TIAA, one of the nation’s largest and most trusted investment advisory firms, fraudulently pushed tens of thousands of its customers into higher-fee accounts, benefitting the firm but raising investors’ costs, according to a settlement with the firm announced today by Letitia James, the New York attorney general, and the federal Securities and Exchange Commission.
“For years, TIAA put profits over people, taking money from people’s hard-earned retirement funds,” said James, announcing the settlement. “TIAA relied on its reputation as a trusted and objective financial adviser to profit off of clients through fraudulent and manipulative sales practices.”
Calling it a case of “corporate greed,” the attorney general said TIAA would pay $97 million to settle the matter, money that will go back into the pockets of affected clients throughout the U.S. TIAA must also reform its sales practices under the deal, which also includes a $9 million civil fine.
TIAA is a huge investment firm, with $1.3 trillion in assets under management. It began life in 1918 as a nonprofit entity set up to provide guaranteed retirement income and life insurance to the nation’s educators. Founded and funded with a $1 million donation by Andrew Carnegie, TIAA grew to specialize in retirement accounts and investment advice for employees working for colleges and universities, medical research organizations, cultural groups and other nonprofits. TIAA lost its nonprofit status in 1997 when Congress passed a tax reform bill and said the company’s tax status gave it an unfair advantage over competitors.
Still, TIAA continued to highlight its “nonprofit heritage” in marketing materials. In 2017, its then-president and CEO said, “Our values make us a different kind of financial services organization, known for our integrity.” TIAA serves more than 15,000 institutions and 5 million customers, its website says. Most of the firm’s clients invest with it because their employers have hired it to administer their retirement accounts, known as 403(b) plans.
Chad Peterson, a TIAA spokesman, said in a statement that the firm was pleased to settle the regulatory matter. The firm neither admitted nor denied the allegations.
TIAA “learned some valuable lessons and have applied those lessons to enhancing our training, supervisory controls and disclosures,” the spokesman’s statement said. “We regret the times that we did not live up to our clients’ expectations of us.”
At the center of the investigation, James said, was TIAA-CREF Individual and Institutional Services Inc., its investment advisory group. Beginning in 2012 and extending into 2018, the New York attorney general said, TIAA sales representatives “employed a fraudulent and misleading marketing pitch to convince its clients to roll over assets from low-cost, employer-sponsored retirement plans to higher-cost, individually managed accounts in TIAA’s Portfolio Advisor program.”
The employee-sponsored plans that customers were moved out of performed better than the adviser accounts, the attorney general said.
Such high-pressure sales practices at TIAA were the subject of an investigation in The New York Times in 2017. In that report, former TIAA employees told of the firm’s push to shift customers into higher-paying accounts. The firm directed the employees to meet outsized sales quotas, the former workers said, by playing up clients’ fears of not having enough money in retirement. “Making the Client ‘Feel the Pain'” was a headline atop one piece of TIAA sales training material, a second report said.
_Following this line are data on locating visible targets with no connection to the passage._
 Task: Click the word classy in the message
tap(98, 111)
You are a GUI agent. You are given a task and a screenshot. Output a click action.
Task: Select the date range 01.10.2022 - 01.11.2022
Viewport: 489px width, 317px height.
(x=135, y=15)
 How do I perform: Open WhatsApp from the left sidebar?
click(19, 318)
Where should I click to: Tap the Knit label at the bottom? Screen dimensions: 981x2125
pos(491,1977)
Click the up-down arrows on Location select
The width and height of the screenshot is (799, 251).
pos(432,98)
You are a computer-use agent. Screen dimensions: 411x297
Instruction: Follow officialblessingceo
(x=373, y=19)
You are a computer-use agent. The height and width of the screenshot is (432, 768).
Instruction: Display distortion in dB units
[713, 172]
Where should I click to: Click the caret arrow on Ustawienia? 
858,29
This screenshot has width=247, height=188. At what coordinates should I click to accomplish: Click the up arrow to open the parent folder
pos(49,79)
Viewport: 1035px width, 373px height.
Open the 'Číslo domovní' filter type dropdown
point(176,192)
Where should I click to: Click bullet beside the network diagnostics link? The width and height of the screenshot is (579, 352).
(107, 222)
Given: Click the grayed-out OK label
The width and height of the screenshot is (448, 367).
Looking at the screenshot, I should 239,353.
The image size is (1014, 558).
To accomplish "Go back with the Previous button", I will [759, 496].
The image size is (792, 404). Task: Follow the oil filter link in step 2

Some employees who refused to push customers into the higher-cost accounts were phased out of the company, the former employees said.
In announcing the settlement with TIAA, the New York attorney general said the company’s sales representatives “falsely described themselves as ‘objective’ and ‘noncommissioned’ advisers who could be seen as ‘a trusted partner’ that worked in a client’s ‘best interest.'” In fact, the sales representatives were conflicted — heavily incentivized to pressure clients to roll their investments into higher-cost accounts, the settlement announcement said.
Advisers no longer receive different compensation for managed accounts, the TIAA spokesman said. TIAA also agreed to other reforms under the settlement, such as eliminating or fully disclosing other adviser conflicts of interests related to recommending managed accounts and training advisers to offer a fair comparison between managed accounts and employer-sponsored plans.
Editor’s Note: The author is a trustee of St. Olaf College, an institution that employs TIAA as record keeper on its retirement plans. She will not advise or make decisions on matters involving TIAA’s relationship with the college.